Set these lines out as a numbered list, skipping any blank lines and leaving out the pictures.

# DATASET RECORDS
--
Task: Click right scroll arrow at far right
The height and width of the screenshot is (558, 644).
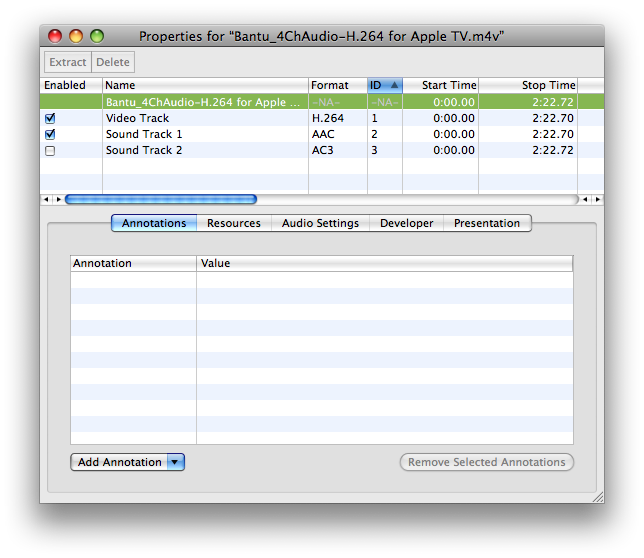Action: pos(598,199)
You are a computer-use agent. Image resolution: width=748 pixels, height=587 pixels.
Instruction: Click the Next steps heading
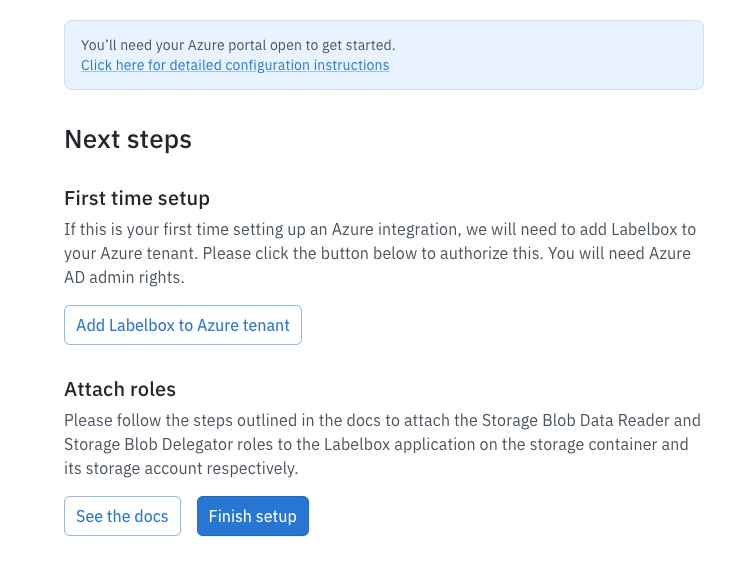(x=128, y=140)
--
# TASK ANSWER
1. Task: Click right scroll arrow at far right
2. The height and width of the screenshot is (558, 644).
3. Action: pos(598,199)
4. You are a computer-use agent. Image resolution: width=748 pixels, height=587 pixels.
5. Instruction: Click the Next steps heading
6. (x=128, y=140)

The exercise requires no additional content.